- 1.逸失利益の計算方法
- 2.死亡逸失利益をめぐる問題点
- 3.死亡慰謝料
- 4.死亡慰謝料をめぐる問題
1.逸失利益の計算方法
(1)計算式
基礎収入×労働能力喪失率(100%)×(1-生活費控除率)×死亡時の年齢に応じたライプニッツ係数
つまり,
[1]有職者または就労可能者
現実年収額または学歴計あるいは学歴別の男女別平均賃金×(1-生活費控除率)×67歳までのライプニッツ係数=逸失利益額
[2]18歳未満の未就労者
学歴計あるいは全労働者平均賃金×(1-生活費控除率)×(67歳までのライプニッツ係数-18歳までのライプニッツ係数)=逸失利益額
基礎収入×労働能力喪失率(100%)×死亡時の年齢に応じたライプニッツ係数までは,後遺障害逸失利益と同じです。死亡ですから労働能力喪失率は100%=1ですので,ことさらに数式に入れる必要もないかもしれません。
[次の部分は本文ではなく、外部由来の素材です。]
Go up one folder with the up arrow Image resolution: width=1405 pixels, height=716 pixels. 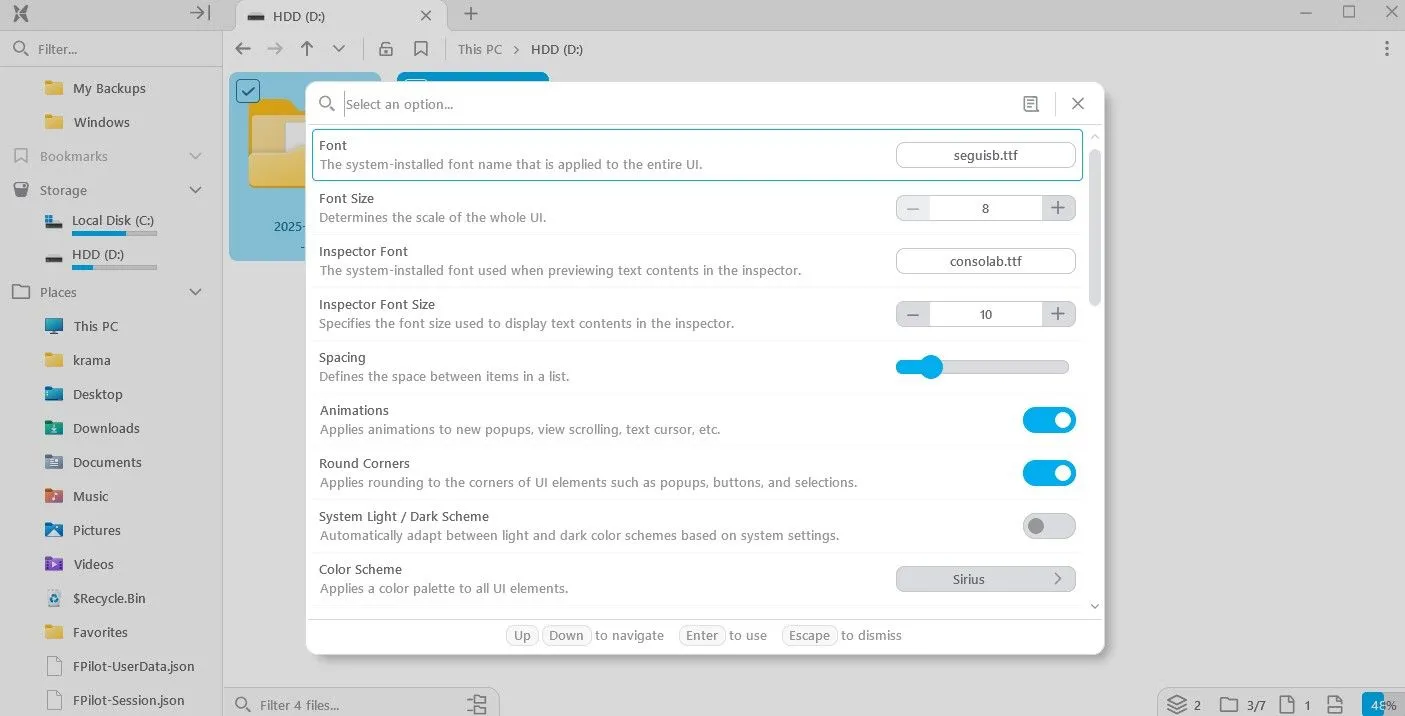pyautogui.click(x=307, y=49)
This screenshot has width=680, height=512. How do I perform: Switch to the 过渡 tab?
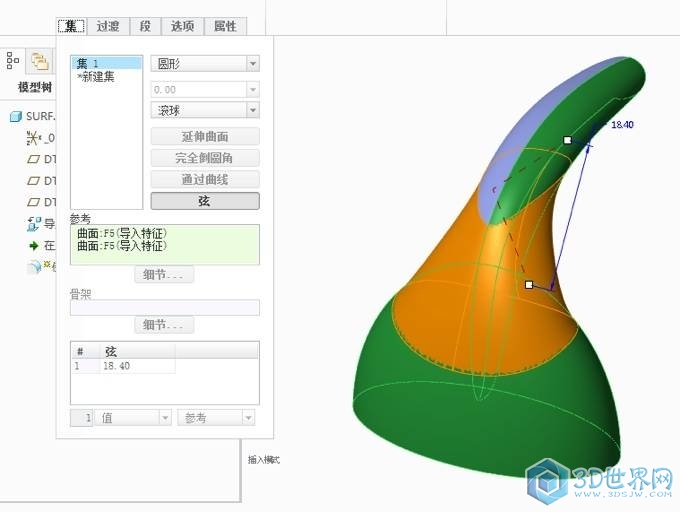tap(108, 26)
死亡において特徴的な点は,生活費控除を行う点です。
(2)生活費控除及び生活費控除率
これは,死亡せずに生存していたならば,生活費として得た収入の一部を遣っていたはずです。そこで,公平のために将来の収入を賠償する上で,その生活費分を控除することを行います。一種の損益相殺と言われています。そして,その控除は比率(%)で表されますが,類型化がされています。つまり,
[1]一家の支柱(被扶養者1人の場合) | 40% |
---|---|
[2]一家の支柱(被扶養者2人以上の場合) | 30% |
[3]女性(主婦,独身,幼児等を含む。) | 30% |
[4]男性(独身,幼児等を含む。) | 50% |
[5]但し,兄弟姉妹が相続人の時は別途考慮する。 |
(3)基礎収入
基礎収入については,後遺障害逸失利益で述べたことがそのまま当てはまります。それはそこでの問題点が同様に生じると言うことでもあります。